Geochemical and mineralogical characterization of phosphogypsum and leaching tests for the prediction of the mobility of trace elements.

Phosphoric acid manufacturing generates large amounts of phosphogypsum (PG); a by-product generally disposed in the surface or evacuated in the seawater without any pretreatment. Phosphogypsum may host non-negligible amounts of valuable elements such as rare earth elements (REEs), which are critical elements on the global market. Surface disposal of PG may be a sustainable option to allow further processing in order to recover valuable elements.
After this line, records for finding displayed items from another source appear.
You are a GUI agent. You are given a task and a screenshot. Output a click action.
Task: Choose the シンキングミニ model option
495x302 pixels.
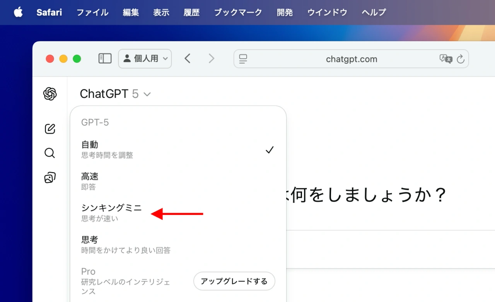click(112, 213)
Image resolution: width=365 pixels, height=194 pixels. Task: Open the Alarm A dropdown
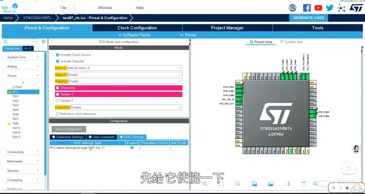point(124,68)
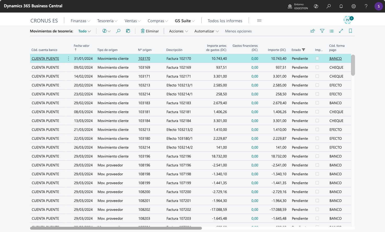The height and width of the screenshot is (232, 385).
Task: Open the origin number 103170 link
Action: click(144, 59)
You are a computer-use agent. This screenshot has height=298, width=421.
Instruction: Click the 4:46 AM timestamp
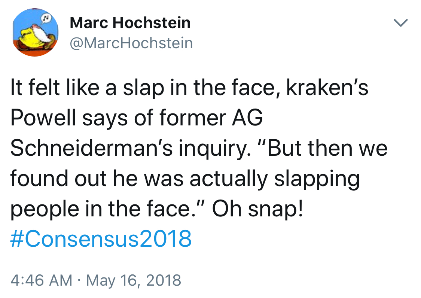(41, 280)
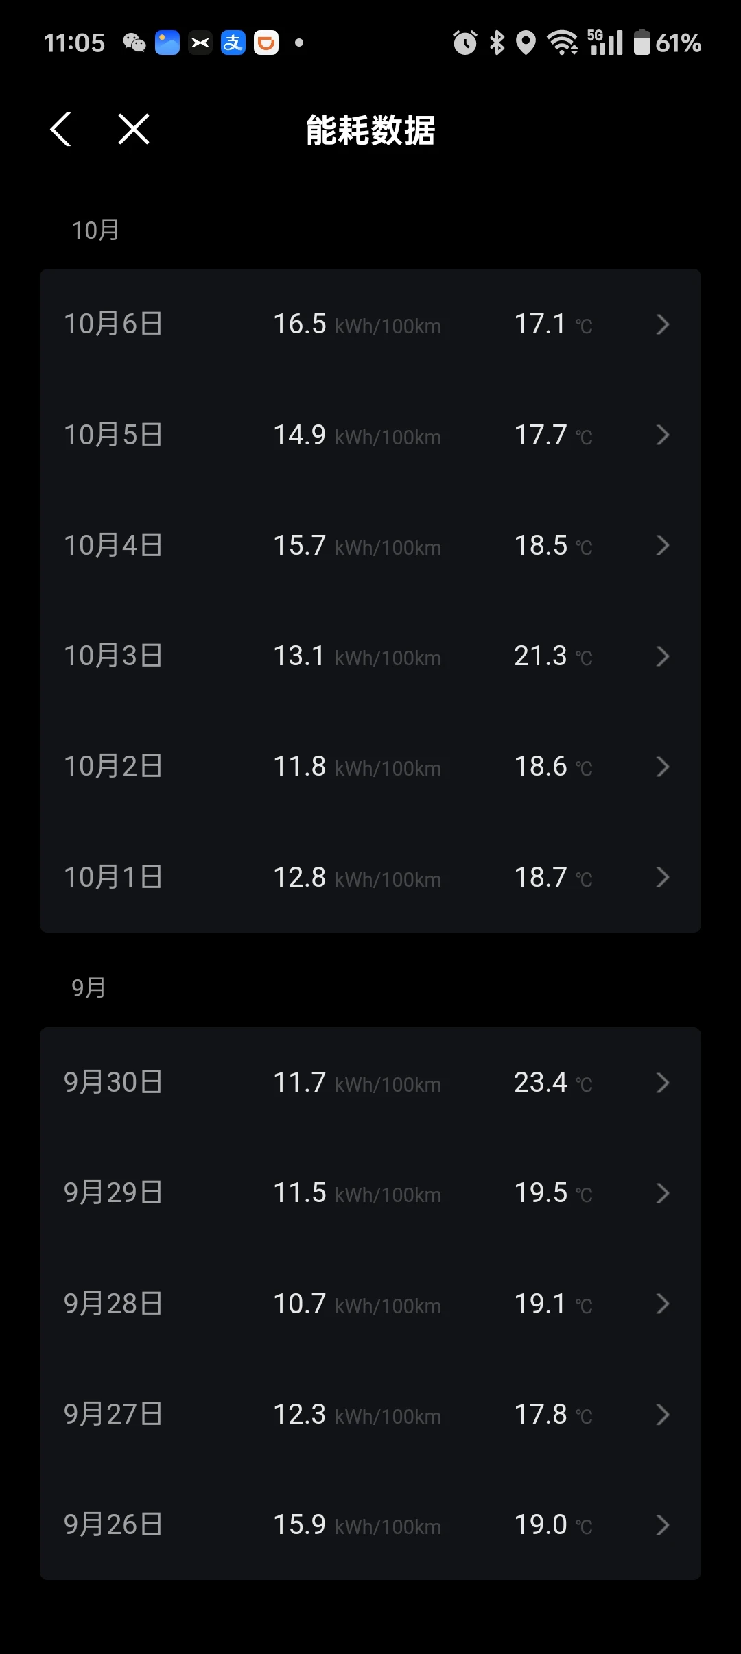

However, surface disposal exposes PG to atmospheric conditions (e.g., water, oxygen) which may increase their reactivity and accelerate the release rate of chemical species. This study aims to evaluate the trace element release rate from PG at atmospheric conditions. The studied PG samples were collected from a Moroccan phosphate treatment plant. The samples were characterized for their (i) chemical composition using inductively coupled plasma optical emission spectrometry (ICP-OES) for major elements and inductively coupled plasma mass spectrometry (ICP-MS) for trace elements; (ii) mineralogical composition by X-ray diffraction (XRD), scanning electron microscope equipped with energy-dispersive spectrometer (SEM-EDS), laser-induced breakdown spectroscopy (LIBS), and the mineral chemical composition was analyzed by electron probe microanalyzer (EPMA) and laser ablation inductively coupled plasma mass spectrometry (LA-ICPMS); and (iii) chemical species release rate using leaching tests over 24 h at 25 and 60 °C. Chemically, the PG samples were mainly composed of Ca (23.03-23.35 wt.%), S (17.65-17.71 wt.%), and Si (0.75-0.82 wt.%), and non-negligible amounts of trace elements: REE (344-349 ppm), Cd (3.5-7.4 ppm), U (9.3-27.4 ppm). Mineralogically, the PGs are mainly formed by gypsum (94.2-95.9 wt.%) and quartz (1.67-1.76 wt.%). In terms of chemical species release, the PGs showed a higher reactivity at 60 °C compared to room temperature with a higher release rate at the beginning of the leaching tests. Quantitatively, the PG samples released 3.57-4.11 µg/L/day of REE, 3.18-17.29 µg/L/day of U, and 1.67-5.49 µg/L/day of Cd. Based on the leaching results, we concluded that the trace elements (e.g., U, Cd, REE) are incorporated in PG crystal lattice, which may explain their low concentrations in the leachates. Consequently, total digestion of PG matrix is required to solubilize REE.